Work instructions
Restate word for word the entries below, starting with the line with "Given: Click the" and continuing through the line with "has width=1311, height=563.". Include both of those lines and no others.

Supplied records
※ ※ ※

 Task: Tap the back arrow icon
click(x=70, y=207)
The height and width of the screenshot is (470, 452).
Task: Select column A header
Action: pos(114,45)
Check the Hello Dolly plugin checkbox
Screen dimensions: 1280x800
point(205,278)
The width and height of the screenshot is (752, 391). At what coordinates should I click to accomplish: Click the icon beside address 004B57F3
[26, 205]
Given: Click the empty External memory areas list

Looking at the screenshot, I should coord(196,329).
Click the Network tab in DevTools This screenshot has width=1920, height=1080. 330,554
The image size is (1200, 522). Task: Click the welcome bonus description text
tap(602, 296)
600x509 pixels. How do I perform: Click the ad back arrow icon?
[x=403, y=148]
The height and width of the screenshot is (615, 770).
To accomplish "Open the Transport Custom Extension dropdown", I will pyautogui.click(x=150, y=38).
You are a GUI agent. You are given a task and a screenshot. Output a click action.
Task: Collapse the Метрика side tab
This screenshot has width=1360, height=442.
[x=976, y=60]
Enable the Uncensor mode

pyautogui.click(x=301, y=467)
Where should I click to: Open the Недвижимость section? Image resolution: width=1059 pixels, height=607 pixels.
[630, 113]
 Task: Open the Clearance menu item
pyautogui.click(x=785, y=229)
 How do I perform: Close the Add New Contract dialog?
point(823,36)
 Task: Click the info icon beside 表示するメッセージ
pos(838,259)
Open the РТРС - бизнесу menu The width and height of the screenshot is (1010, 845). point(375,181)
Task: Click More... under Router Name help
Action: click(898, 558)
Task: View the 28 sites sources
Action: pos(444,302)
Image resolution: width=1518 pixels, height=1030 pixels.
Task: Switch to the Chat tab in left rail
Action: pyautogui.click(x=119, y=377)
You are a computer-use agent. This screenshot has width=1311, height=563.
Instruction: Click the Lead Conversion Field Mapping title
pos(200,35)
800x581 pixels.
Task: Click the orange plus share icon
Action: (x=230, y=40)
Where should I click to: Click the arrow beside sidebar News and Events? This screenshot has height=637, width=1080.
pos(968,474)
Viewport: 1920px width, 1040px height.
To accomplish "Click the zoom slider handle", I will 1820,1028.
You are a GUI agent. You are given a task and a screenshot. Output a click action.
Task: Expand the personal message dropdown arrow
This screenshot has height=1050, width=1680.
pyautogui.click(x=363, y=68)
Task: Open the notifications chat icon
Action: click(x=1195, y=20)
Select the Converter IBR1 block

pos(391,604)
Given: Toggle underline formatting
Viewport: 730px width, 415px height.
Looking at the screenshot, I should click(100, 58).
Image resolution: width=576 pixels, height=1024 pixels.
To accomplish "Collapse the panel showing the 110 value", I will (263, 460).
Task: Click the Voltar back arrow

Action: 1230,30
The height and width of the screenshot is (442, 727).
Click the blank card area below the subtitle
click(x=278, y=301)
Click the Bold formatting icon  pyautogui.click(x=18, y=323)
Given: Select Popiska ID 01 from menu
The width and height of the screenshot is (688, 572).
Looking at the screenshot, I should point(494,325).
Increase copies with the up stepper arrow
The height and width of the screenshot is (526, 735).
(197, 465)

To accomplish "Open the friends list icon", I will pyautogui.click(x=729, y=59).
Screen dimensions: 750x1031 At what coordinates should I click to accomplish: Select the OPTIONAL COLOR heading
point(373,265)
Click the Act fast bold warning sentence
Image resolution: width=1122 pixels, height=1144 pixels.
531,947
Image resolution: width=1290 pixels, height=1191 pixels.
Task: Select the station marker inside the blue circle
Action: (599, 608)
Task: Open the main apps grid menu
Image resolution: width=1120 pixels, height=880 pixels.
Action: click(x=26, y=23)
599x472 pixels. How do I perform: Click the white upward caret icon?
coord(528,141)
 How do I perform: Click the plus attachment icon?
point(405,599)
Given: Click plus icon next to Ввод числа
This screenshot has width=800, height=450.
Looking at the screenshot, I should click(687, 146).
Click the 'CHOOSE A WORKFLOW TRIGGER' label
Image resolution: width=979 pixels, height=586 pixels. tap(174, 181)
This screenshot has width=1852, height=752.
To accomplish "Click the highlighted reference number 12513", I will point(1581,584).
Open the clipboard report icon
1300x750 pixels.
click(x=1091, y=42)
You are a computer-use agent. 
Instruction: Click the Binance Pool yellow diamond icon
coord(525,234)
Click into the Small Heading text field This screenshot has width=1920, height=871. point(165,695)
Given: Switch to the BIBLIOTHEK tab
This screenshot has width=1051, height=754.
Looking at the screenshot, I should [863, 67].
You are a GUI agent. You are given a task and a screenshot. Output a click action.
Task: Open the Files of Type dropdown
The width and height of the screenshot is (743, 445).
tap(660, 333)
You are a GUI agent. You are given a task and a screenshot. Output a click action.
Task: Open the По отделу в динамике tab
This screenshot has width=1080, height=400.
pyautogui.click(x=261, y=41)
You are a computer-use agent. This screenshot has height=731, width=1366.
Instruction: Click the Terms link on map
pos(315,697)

※ ※ ※

Answer for this exercise
Given: Click the empty External memory areas list

Looking at the screenshot, I should coord(196,329).
Click the Network tab in DevTools This screenshot has width=1920, height=1080. 330,554
The image size is (1200, 522). Task: Click the welcome bonus description text
tap(602, 296)
600x509 pixels. How do I perform: Click the ad back arrow icon?
[x=403, y=148]
The height and width of the screenshot is (615, 770).
To accomplish "Open the Transport Custom Extension dropdown", I will pyautogui.click(x=150, y=38).
You are a GUI agent. You are given a task and a screenshot. Output a click action.
Task: Collapse the Метрика side tab
This screenshot has width=1360, height=442.
[x=976, y=60]
Enable the Uncensor mode

pyautogui.click(x=301, y=467)
Where should I click to: Open the Недвижимость section? Image resolution: width=1059 pixels, height=607 pixels.
[630, 113]
 Task: Open the Clearance menu item
pyautogui.click(x=785, y=229)
 How do I perform: Close the Add New Contract dialog?
point(823,36)
 Task: Click the info icon beside 表示するメッセージ
pos(838,259)
Open the РТРС - бизнесу menu The width and height of the screenshot is (1010, 845). point(375,181)
Task: Click More... under Router Name help
Action: click(898, 558)
Task: View the 28 sites sources
Action: pos(444,302)
Image resolution: width=1518 pixels, height=1030 pixels.
Task: Switch to the Chat tab in left rail
Action: pyautogui.click(x=119, y=377)
You are a computer-use agent. This screenshot has width=1311, height=563.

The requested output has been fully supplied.